Milk, meat and fruit worst affected as supermarket groceries DOUBLED in cost over last year, Which? says
The cost of some everyday groceries has more than doubled over the last year, consumer brand Which? has found.
The company analysed inflation on more than 25,000 food and drink products at eight major supermarkets – Aldi, Asda, Lidl, Morrisons, Ocado, Sainsbury’s, Tesco and Waitrose.
Which? looked at the average price of the products in the three months to the end of February 2023 compared to the same time period last year.
This comes as the UK reported that inflation had now topped 10.4 per cent, smashing expectations from the Bank of England and City analysts.
Data revealed that prices increased most at Lidl, followed by Aldi, Asda, Morrisons, Waitrose, Sainsbury’s, Tesco and then Ocado.
Which? found a range of everyday items – including milk, meat and fruit – on each supermarket’s list of groceries with the highest inflation.
The company said own-brand products were particularly hard-hit and also featured heavily on lists.
The findings showed that budget and own-brand items were subject to higher rates of inflation than premium and branded counterparts overall.

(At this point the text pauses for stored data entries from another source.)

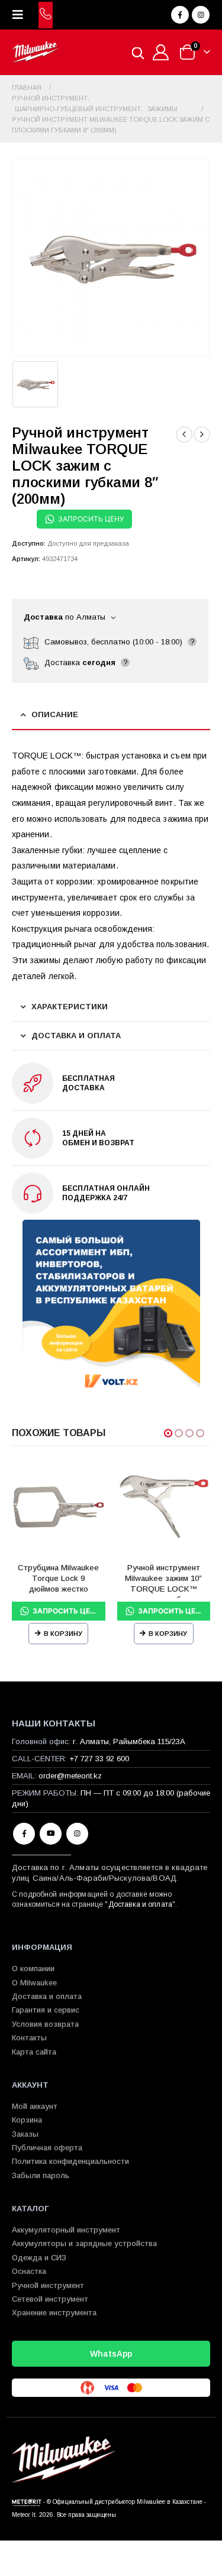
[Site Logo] (35, 52)
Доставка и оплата (140, 1904)
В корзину (63, 1633)
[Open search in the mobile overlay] (138, 52)
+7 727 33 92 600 (99, 1758)
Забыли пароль (40, 2175)
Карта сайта (34, 2051)
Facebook (24, 1834)
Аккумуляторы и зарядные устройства (84, 2243)
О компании (33, 1968)
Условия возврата (45, 2024)
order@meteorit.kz (70, 1775)
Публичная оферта (47, 2147)
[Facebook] (180, 15)
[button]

Annual inflation of popular food and drink was found to be at 16.5 per cent across the eight retailers in February. In particular, inflation on vegetables, juice drinks, smoothies and cereal rose.
According to the consumer brand’s food and drink inflation data, the average price for Asda’s Free From Special Flakes (300g) increased by 129 per cent, rising from 62p to £1.43.
Meanwhile Waitrose’s Essential Italian Mozzarella Strength 1 (drained 150g) rose from 80p to £1.77, a 121 per cent increase.
Morrison’s Free From Corn Flakes (300g) also rose significantly from 60p to £1.29 (115 per cent).
Sainsbury’s Hubbard’s Foodstore Water (2L), Tesco Creamfields French Brie (200g) and Lidl’s Chene D’argent Camembert (250g) also more than doubled in price.
Sue Davies, Which? head of food policy, said: “Worryingly our tracker shows that some everyday essentials have more than doubled in price over the last year – with cheaper own-brand items particularly hard hit.
“Supermarkets need to step up and ensure everyone has easy access to basic, affordable food ranges at a store near them, particularly in areas where people are most in need.
“Retailers must also provide transparent pricing so people can easily work out which products offer the best value.”
A Lidl spokesperson said: “We are extremely concerned that since the launch of this ‘tracker’ Which? has consistently chosen to publish information that we, and other retailers, have confirmed to be incorrect. This includes data for products that we do not even sell.”
A statement from Which? said that Lidl has “failed to say what the inaccuracies are”.
An Asda spokesperson said: “We’re working hard to keep prices in check for customers despite global inflationary pressures and we remain the lowest-priced major supermarket – a position recognised by Which? in their regular monthly basket comparison which has named Asda as the cheapest supermarket for a big shop every month for the last three years.
“We recently announced we would be freezing the prices of over 500 popular branded and own label products, more than half of which are fresh meat, dairy, fruit and vegetable products until the end of May.”
A Morrison’s spokesperson said: “This is an unprecedented period of inflation and we are working hard to keep prices down and competitive for our customers while maintaining high standards and availability in all our stores.
“We recently reduced the price of 1,000 popular products and remain committed to doing all we can to help when it comes to the cost of grocery shopping.”
An Ocado spokesperson said: “We continue to support our customers by investing in price across branded and own-brand products. We’ve also recently introduced the Ocado Price Promise so customers can be sure they’re getting great value.”
A Waitrose spokesperson said: “Although no retailer is immune to inflation, particularly with dairy products comprising the majority of this basket, we’ve been working hard to keep prices as affordable as possible for our customers – and have already committed a record £100 million to lower the prices on hundreds of everyday staples.”
Aldi declined to comment.
Sainsbury’s and Tesco were contacted for comment.